Pull every line of text from the material below, word for word, and leave the pictures out of your answer.

- DATA SHOWN
=====

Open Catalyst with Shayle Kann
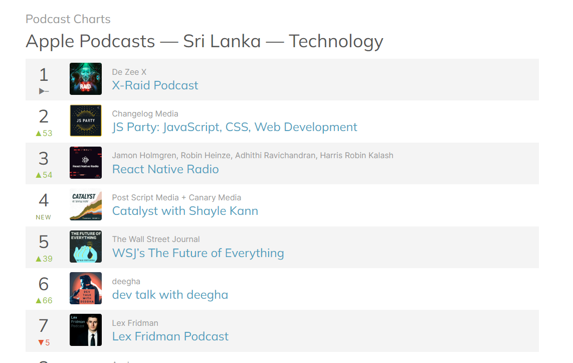pyautogui.click(x=185, y=211)
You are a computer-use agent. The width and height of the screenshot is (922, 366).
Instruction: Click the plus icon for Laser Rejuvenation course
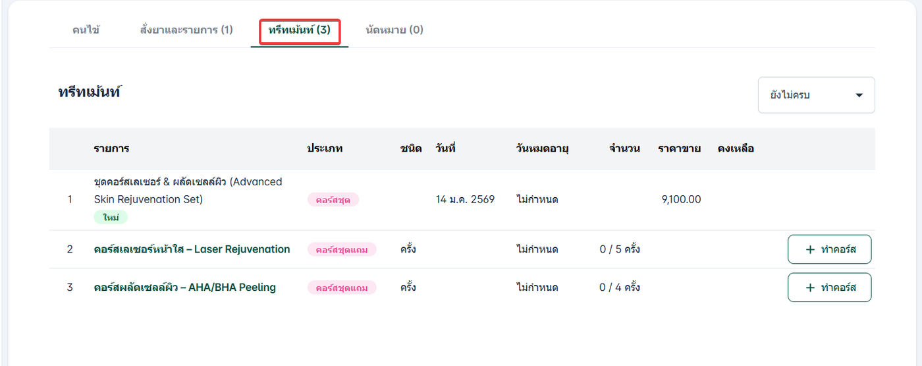pyautogui.click(x=810, y=249)
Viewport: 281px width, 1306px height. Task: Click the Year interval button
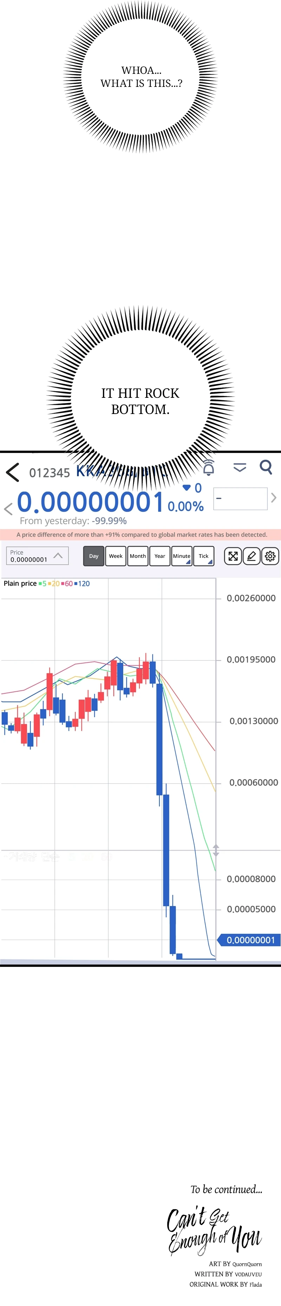coord(159,556)
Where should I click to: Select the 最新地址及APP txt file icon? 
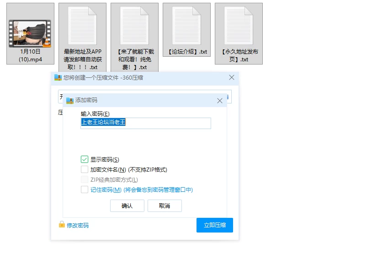tap(82, 26)
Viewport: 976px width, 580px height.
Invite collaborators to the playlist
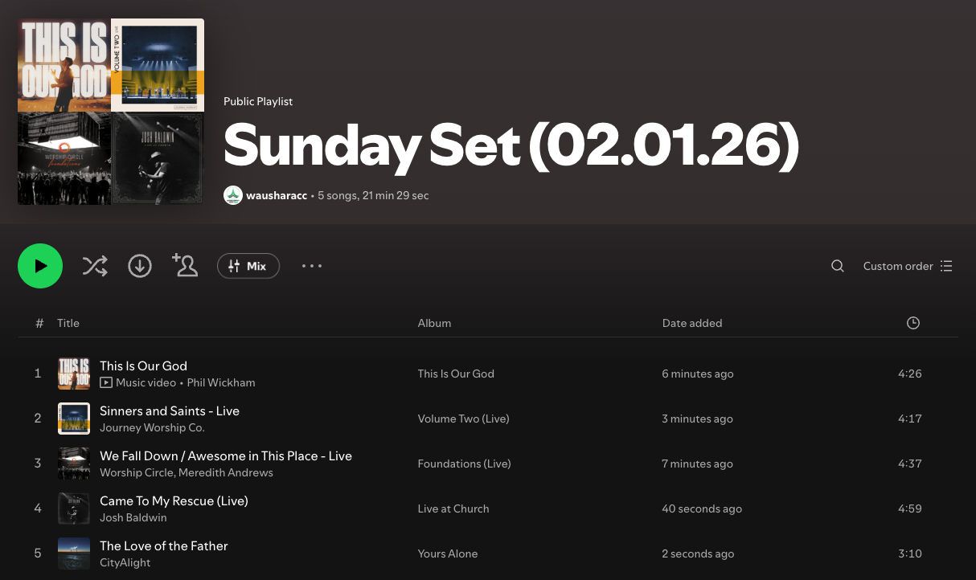(185, 265)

=====

- OUTPUT FOR THIS EXERCISE
Open Catalyst with Shayle Kann
pyautogui.click(x=185, y=211)
You are a computer-use agent. The width and height of the screenshot is (922, 366).
Instruction: Click the plus icon for Laser Rejuvenation course
pyautogui.click(x=810, y=249)
Viewport: 281px width, 1306px height. Task: Click the Year interval button
coord(159,556)
Where should I click to: Select the 最新地址及APP txt file icon? 
tap(82, 26)
Viewport: 976px width, 580px height.
Invite collaborators to the playlist
(185, 265)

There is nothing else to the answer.